• **Text section**
The present invention relates to packer cups which are used on tubing positioned in a well to pack off the annular space between the tubing and a well casing or well lines to provide vertical isolation of a portion of such annular space to permit selective placement or removal of fluids into or out of formations penetrated by the well. More specifically the present invention relates to a packer cup which is particularly useful on tubing at high temperatures and which includes a special sealing element having a frangible back up portion to provide an adequate pack off for steam operations in a well and to facilitate removal of the tubing from the well should the tubing and packer cup be sanded in during such an operation in the well.

Temperature and radioactive surveys while injecting steam to heat up viscous oil reservoirs have indicated that the steam tends to go into those zones previously treated. Cyclic steam stimulation becomes uneconomic when this occurs repeatedly. Also, the placement of steam in a steam drive in a thick productive section requires some sort of vertical zonal segregation to make the available thermal energy sufficiently concentrated to be effective. The use of packer cup assemblies is one way to achieve vertical zonal segregation. However, field evidence indicates that commercially available packer cup assemblies are not holding up under actual well conditions. Tests were made on many commercially available packer cup assemblies. Sealing elements of available packer cup assemblies were found to be not satisfactory. Further, available packer cup assemblies are not designed to permit easy washover as opposed to milling up if the assemblies become stuck in the hole.

Initially, it was thought that only a few psi pressure differential would be required to inject steam into a particular zone but this assumption was proven to be in error. A packer cup assembly was wanted which could be easily washed over or could be broken up and left in the bottom of the well. Most commercially available packer cups have a metal backup thimble which generally has an outside diameter 3/16 inch to 1/2 inch less than the inside diameter of the casing. Operators are reluctant to run multiple packer cup assemblies in a well where there is a history of sand production because the cups are often stuck by sand. The packer cup assemblies generally have to be cut and recovered singly or milled up because there is not wash-over clearance with the tight fitting metal backup thimbles. Therefore, there was need for a packer cup assembly which does not require metal backup thimbles or plates. If backup material is required it has to be made out of something that is frangible. Further, there is need for a packer cup assembly which will withstand reasonable pressure differential encountered at elevated temperatures and yet have the tubing string strong compared to the packer cup assembly so the tubing can be pulled from the well and the packer cup assembly dropped to the bottom of the well. Alternatively, it is desirable to be able to wash over the packer cup assembly with currently available wash pipe.

• **Records supplied**
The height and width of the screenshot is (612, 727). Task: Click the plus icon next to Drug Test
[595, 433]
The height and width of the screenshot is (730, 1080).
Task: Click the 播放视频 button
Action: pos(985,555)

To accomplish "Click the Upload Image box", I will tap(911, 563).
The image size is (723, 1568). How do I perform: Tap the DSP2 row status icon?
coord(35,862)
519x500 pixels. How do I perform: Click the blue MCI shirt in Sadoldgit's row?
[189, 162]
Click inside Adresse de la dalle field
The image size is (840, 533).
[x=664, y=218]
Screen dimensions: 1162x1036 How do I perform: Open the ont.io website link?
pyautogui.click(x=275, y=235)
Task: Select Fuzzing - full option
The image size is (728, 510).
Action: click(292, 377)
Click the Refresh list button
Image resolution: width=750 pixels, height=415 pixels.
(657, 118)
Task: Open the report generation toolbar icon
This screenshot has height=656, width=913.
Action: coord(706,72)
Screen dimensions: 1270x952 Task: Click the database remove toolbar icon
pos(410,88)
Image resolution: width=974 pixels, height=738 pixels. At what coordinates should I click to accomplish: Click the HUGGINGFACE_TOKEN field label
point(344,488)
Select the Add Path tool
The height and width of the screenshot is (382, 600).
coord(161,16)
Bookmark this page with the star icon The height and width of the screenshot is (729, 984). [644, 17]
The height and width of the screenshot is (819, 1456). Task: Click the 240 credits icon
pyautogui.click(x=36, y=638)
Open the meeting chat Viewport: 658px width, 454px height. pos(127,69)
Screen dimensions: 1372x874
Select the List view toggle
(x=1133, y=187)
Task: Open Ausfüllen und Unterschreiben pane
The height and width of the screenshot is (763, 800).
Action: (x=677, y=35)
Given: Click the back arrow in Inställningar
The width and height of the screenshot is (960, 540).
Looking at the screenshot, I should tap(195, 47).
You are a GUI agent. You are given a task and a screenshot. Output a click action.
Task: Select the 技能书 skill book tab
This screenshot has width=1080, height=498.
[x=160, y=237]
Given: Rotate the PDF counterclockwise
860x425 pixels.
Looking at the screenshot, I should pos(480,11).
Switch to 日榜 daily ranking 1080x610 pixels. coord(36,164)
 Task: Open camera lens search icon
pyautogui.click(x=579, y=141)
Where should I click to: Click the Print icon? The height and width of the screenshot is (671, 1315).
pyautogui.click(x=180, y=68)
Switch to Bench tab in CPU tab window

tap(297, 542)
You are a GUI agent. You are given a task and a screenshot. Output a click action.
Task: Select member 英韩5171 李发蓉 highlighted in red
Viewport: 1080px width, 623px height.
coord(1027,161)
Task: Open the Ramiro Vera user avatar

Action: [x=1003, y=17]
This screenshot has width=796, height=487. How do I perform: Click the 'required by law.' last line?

• **Short problem**
List every requirement for a packer cup assembly that the packer cup text gives in its paragraph beginning "Initially, it was thought," starting from the words "Therefore, there was need."

• **Output for this exercise**
- It does not require metal backup thimbles or plates.
- Any backup material it needs is made of something frangible.
- It withstands reasonable pressure differentials at elevated temperatures.
- The tubing string is strong compared to the packer cup assembly, so the tubing can be pulled from the well and the assembly dropped to the bottom of the well.
- Alternatively, it can be washed over with currently available wash pipe.